Di Paolo Ceccato
Un mio amico, talvolta, mi lascia delle lettere, scritte con la stilografica, nella cassetta della posta.
Pubblico l’ultima ricevuta, tanto il mio amico mai lo saprà, privo di qualsiasi protesi digitale. Queste lettere sono sempre prive di
convenevoli, saluti, firme etc. I corsivi seguono le originarie sottolineature.
Ecco il testo.
“Divulgare, ovvero: di(s)-, prefisso latino per “dispersione, separazione, opposizione”; e vulgare, propriamente: “diffondere presso il volgo”, che si attesta anche nella accezione divolgare.
E dunque, se così, nel divulgare c’è la volgarizzazione di un messaggio, ma anche il disperdere qualcosa di composto, unito, cioè farlo a pezzi (di giornalismo?),
traducendolo, appunto, in qualcosa di volgare.
Ti dirò: gli amati e televisivi divulgatori, io credo essere loro la causa di molti nostri guai. Credo che proprio la loro opera di divulgazione, cioè di volgarizzazione, abbia ridotto e riduca in pezzi cose come la medicina o la scienza, o meglio, il discorrere di medicina e di scienza, riducendo tutto a uno dei tanti spettacoli che unicamente rispondono alle leggi dello spettacolo, quelle leggi che regolano le nostre odierne relazioni sociali, declinate al pubblico sotto le tanto rassicuranti quanto mentite spoglie di coriferi della scienza (qui una
goccia di pioggia ha dilavato l’inchiostro, ma la parola dovrebbe essere proprio coriferi o corrieri, qualcosa di simile).
Il valore comunicativo della divolgazione è ridurre tutto alla semplicità, per meglio ottenere ascolto. Da parte sua, il divulgatore riesce là dove il cosiddetto scienziato fallisce: eliminare il dubbio congenito, il principio di precauzione, la contraddizione, il rovescio della medaglia, sì, insomma, hai capito, trasformando un metodo in fede.
Cioè la ricerca in adesione.
Un giorno qualcuno racconterà, spero, la funzione dell’adesivo nella società dei consumi. Questo perché è di fede, oggi, che abbiamo bisogno, essendosi resa vacante la sede preposta, con città del vaticante. E il tutto funziona, eccome se funziona, funziona benissimo, e non può non funzionare, date le premesse su cui la divolgazione conta, ovvero un pubblico sempre più passivo e acritico, sempre più invitato ad ammirare la luna, come ripeti sempre tu, invece di prestare attenzione anche al dito che la indica.

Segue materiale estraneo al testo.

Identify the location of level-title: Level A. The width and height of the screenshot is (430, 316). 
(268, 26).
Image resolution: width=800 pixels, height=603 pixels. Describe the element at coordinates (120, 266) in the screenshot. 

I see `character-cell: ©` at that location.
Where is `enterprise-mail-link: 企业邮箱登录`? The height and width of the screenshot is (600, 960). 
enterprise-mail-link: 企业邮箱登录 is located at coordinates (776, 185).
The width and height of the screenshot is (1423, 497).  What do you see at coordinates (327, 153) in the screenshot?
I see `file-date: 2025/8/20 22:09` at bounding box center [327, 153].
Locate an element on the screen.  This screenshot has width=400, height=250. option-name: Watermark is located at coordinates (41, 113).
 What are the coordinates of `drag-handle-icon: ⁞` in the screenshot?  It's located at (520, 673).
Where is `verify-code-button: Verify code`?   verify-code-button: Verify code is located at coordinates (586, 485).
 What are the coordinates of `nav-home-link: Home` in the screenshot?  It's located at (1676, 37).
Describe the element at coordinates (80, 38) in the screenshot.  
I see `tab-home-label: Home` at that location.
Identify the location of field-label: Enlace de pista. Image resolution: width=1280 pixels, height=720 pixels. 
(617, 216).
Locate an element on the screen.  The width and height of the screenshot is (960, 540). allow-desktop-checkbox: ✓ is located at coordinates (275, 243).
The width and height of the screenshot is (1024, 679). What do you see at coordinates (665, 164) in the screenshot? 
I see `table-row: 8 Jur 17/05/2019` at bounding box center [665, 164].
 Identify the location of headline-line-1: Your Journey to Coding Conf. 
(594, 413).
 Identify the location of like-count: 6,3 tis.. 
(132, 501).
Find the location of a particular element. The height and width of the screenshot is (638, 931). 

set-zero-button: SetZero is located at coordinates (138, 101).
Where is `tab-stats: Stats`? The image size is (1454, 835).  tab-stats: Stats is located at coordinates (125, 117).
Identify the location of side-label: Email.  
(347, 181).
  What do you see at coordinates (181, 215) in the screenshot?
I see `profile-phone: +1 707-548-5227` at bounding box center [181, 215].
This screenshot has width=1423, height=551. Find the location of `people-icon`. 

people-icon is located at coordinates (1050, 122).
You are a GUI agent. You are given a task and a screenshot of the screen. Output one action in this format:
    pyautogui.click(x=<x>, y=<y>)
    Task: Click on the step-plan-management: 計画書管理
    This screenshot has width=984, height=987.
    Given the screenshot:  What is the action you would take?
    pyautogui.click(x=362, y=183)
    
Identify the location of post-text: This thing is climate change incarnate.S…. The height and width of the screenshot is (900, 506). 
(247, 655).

Il divolgatore è lo scienziato perfetto che elimina la fatica, elimina le
contraddizioni e i costi, la reazione uguale e contraria che ogni azione comporta, offrendo così una versione “responsive” della verità, adattabile al pubblico e allo schermo cavernicolo.
Ed è giusto che sia così, perché l’obiettivo del divolgatore non è far progredire la ricerca, ma compiacere il consumatore, spiegandogli esattamente ciò che vuole, cioè la piena soddisfazione, senza sensi di colpa né sudore.
Il che era facile ottenerlo, un secolo fa; ma poi col novecento tutto si è incasinato (sic) e allora è entrato in scena il divolgatore scientifico, l’unico che ancora riesce a narrare la scienza con l’entusiasmo di un fanciullo, senza mai uscire della linea editoriale, senza mai sbandare, o superare i confini di quella zona di confort che il sistema provvede ad offrirci sotto forma di immaginario culturale di origine controllata.
E allora, “Maledetti divolgatori”, per parafrasare il titolo in italiano del saggio di Tom Wolfe, sì, maledetti divulgatori, sacerdoti della nuova fede.
L’immagine di copertina è una bellissima pubblicità della società svedese di energia elettrica Vattefall, uscita nel 2007, se non sbaglio, che merita di essere citata.
Bravissimo il copy, che ha scritto un titolo di grande efficacia: “Le parole vuote aggiungono solo CO2”, ironizzando sul gas da noi emesso quando respiriamo e, dunque, parliamo. Pronunciare frasi rilevanti è così la prima responsabilità nei confronti dell’ambiente. Messaggio perfetto, soprattutto perché non
immediato, ovvero perché richiede un po’ di attenzione, per comprenderlo. Bravi.